New data documenting quirky networking characteristics in Vista have surfaced courtesy of Windows architecture guru Mark Russinovich, who confirms that simply by playing media files, users can bring throughput in Microsoft's new and improved operating system to a screeching halt.
The degradation is caused by a new feature known as Multimedia Class Scheduler Service (MMCSS), which has been baked in to the Vista kernel.
Its mission is to automatically prioritize the playback of audio and video to prevent skipping, sputtering and other unseemly glitches. Unfortunately, it ends up fixing a problem that was largely non-existent and leaving in its place a major headache for many sysadmins.
According to various bloggers, including ZDNet's Adrian Kingsley-Hughes, the playing of seemingly insignificant media files - say the many beeps accompanied by Windows error messages - cut throughput on his local area network in half. The playing of games and files in iTunes or Real Player caused the same slow down.
As the self-appointed watchdogs of a glitch we dubbed Vista's Long Goodbye, we latched on to these reports like a pit bull on a poodle. Microsoft has yet to formally acknowledge the problem, which causes severe delays when using Vista to delete or move files on a network.
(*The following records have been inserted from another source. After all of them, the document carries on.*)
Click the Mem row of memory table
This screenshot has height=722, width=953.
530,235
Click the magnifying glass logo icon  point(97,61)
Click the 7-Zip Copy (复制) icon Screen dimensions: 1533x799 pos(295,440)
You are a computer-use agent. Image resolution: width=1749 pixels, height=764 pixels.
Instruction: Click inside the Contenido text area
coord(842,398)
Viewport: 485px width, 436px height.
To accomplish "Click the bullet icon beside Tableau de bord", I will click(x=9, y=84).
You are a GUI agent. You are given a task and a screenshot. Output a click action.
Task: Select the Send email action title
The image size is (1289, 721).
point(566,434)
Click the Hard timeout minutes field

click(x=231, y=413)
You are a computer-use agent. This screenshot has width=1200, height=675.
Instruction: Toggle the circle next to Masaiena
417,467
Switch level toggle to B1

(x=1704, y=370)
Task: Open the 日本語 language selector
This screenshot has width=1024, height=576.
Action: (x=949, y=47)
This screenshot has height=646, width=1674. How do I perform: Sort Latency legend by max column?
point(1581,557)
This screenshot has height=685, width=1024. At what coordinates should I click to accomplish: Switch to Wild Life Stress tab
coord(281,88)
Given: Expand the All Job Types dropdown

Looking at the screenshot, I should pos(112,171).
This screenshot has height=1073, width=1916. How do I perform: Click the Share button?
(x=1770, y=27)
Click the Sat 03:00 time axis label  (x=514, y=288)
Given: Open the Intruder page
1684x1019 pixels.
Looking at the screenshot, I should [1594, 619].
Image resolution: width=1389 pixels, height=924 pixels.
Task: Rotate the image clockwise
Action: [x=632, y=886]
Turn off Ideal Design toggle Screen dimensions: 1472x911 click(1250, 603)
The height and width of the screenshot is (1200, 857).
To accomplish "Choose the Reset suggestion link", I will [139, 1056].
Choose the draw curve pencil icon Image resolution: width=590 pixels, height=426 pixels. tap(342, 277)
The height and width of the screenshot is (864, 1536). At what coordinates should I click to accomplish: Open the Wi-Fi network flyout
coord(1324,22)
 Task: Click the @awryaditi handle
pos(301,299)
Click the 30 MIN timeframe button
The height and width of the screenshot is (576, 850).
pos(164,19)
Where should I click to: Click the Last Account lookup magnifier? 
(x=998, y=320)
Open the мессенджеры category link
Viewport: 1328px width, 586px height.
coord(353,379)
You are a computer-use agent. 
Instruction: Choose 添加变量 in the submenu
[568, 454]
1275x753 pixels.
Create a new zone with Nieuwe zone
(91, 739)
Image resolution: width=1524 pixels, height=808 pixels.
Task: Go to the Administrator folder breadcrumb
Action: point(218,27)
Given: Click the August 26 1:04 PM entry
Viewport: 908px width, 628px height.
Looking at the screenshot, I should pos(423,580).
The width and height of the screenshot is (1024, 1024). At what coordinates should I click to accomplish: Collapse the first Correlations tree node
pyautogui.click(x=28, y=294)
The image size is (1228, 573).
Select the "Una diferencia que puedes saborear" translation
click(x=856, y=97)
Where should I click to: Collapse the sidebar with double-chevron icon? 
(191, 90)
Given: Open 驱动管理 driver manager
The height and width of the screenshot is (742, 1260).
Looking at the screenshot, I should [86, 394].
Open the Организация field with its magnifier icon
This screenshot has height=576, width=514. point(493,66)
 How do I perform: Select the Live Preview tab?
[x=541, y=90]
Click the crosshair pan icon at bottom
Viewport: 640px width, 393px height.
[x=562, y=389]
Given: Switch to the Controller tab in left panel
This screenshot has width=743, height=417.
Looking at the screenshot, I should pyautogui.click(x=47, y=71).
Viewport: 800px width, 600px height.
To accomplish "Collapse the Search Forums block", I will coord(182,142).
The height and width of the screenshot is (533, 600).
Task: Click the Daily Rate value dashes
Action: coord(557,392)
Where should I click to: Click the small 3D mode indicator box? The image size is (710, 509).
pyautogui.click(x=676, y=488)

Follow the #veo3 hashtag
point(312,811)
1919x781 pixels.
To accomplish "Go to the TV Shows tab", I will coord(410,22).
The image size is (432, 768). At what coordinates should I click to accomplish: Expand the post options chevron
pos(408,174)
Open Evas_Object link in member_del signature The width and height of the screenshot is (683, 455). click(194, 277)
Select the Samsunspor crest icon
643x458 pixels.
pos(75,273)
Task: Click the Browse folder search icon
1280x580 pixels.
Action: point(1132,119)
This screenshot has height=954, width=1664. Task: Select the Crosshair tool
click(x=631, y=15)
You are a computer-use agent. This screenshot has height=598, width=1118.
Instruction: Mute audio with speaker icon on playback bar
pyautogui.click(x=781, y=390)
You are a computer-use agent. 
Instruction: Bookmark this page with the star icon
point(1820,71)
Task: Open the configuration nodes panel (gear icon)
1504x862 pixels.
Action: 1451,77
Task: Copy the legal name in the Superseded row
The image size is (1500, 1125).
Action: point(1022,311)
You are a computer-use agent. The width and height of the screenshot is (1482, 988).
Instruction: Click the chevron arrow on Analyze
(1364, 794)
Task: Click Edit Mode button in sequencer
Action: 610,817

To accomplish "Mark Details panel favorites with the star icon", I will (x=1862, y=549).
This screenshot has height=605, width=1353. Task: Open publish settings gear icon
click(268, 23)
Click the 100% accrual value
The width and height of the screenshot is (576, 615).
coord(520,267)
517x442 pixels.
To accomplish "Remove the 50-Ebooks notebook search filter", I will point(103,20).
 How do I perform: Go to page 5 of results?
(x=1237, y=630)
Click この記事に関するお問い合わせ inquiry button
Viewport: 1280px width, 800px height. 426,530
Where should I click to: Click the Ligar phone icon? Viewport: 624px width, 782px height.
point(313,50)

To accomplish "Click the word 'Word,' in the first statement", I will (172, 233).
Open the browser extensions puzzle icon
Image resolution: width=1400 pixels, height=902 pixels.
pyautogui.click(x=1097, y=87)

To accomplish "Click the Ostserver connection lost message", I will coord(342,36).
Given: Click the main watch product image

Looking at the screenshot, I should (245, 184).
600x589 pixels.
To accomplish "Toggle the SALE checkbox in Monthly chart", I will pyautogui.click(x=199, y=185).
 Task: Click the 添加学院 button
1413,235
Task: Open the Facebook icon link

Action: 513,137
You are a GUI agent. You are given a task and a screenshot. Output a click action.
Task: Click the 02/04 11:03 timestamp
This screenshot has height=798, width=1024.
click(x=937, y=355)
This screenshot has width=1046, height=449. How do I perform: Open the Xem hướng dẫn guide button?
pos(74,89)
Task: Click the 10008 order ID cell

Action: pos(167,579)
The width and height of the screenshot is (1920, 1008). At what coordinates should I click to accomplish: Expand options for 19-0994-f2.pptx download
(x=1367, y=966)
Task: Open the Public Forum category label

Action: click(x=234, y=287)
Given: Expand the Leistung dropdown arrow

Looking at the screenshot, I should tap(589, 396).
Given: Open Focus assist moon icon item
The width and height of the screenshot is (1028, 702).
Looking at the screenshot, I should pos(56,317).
More than seven months after first coming to light, the problem is still causing users grief, judging from this TechNet forum.
Russinovich didn't address whether the overly protective MMCSS is the cause of Vista's Long Goodbye, but his findings may provide important clues as to what is. (It may also shatter one popular conspiracy theory that digital rights management was at the root of the problem.)
According to Russinovich, Vista developers recognized that heavy network traffic can be draining on system resources, given that the arrival of each new packet triggers a CPU interrupt. So the good folks in Redmond built network throttling into MMCSS to limit the delivery of no more than 10,000 packets per second.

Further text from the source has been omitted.